Published
August 19, 2025

The Future of Research is Multilingual: A Converstion with Vivienne C. Bachelet, Md, MSc

In this episode of The Publisherspeak Podcast, Dr. Vivienne C. Bachelet shares her path from clinician to academic leader and founder of Medwave, a bilingual medical journal. She discusses the future of multilingual publishing, the challenges of research in Latin America, and why fostering local voices in global science matters.

10
min read

About The Publisherspeak Podcast

Real stories. Honest reflections. Conversations about leadership, change, and the work that shapes our world.
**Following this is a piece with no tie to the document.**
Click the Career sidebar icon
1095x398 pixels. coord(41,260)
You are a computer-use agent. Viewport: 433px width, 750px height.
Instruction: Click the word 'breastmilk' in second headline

Hosted by Sowmya Mahadevan, Chief Orchestrator at Kriyadocs, The Publisherspeak Podcast features interviews with people making meaningful moves—inside and outside the world of scholarly publishing. From academic leaders and publishing professionals to coaches and change-makers, each episode goes beyond job titles to explore personal journeys and the mindsets behind impactful work.

In this episode

Host Sowmya sits down with Dr. Vivienne C. Bachelet—clinician, professor, Founder and Editor-in-Chief of the bilingual medical journal Medwave. Vivienne has spent her career bridging worlds: between medicine and publishing, between English and Spanish, and between traditional practices and tech-driven innovations.

We explore her journey from clinician to Editor-in-Chief and how Medwave has pioneered bilingual publishing. Vivienne also shares insights on where she sees the next frontier of publishing.

Dive into the full conversation below or watch the episode here.

Full Conversation

Sowmya: Hi Vivienne, it's wonderful to have you on The Publisherspeak Podcast. Thank you so much for joining us here today. You are such an accomplished personality. You've worn so many different hats. But for our audience, tell us a little bit, what do you do, Vivienne?

Vivienne: Right now, I'm mainly an academic. I'm a full professor at the University of Santiago of Chile and I say that's my main activity because it's what pays my salary. So, I earn my living as an academic and I'm very happy there.

I'm also editor in chief of Medwave, which is a general medical journal that I founded in the year 2000. The company, actually the publishing company and then our first issue came out in January of 2001. So as an academic I do research, and I do peer review for other journals, and I teach evidence-based medicine. I have my lines of research, and I try to take care of myself so that I have a long and fruitful life.

Sowmya: That's wonderful. So, you spoke a little bit about Medwave. That's the journal that you founded as an academic. What led you to starting a journal on your own? I know you've published with several other journals, several publishers. And what motivated you to start the Medwave Journal? And it's based in Chile. You publish both in Spanish and in English. So, tell us a little bit about Medwave’s history.

Vivienne: Yes, it's a bilingual journal and it's indexed, fully, peer reviewed, and it has its impact factor and stuff like that, but it wasn't always like that. So when I founded it, in the year 2000, I was coming up with this idea actually the end of the 90s, really I started thinking about the need for Chile to have a continuing medical education that would be appropriate for our geography and also for our living conditions and for our like per capita and things like that. So, Chile, as you probably know, is a very long, country. It has a whole bunch of different climates, and we have a very strong public health system. And one of its strengths is the fact that medical graduates, doctors, junior doctors, can be posted to very, rural areas of Chile where there was barely at the time an Internet connection. There would be one for the town.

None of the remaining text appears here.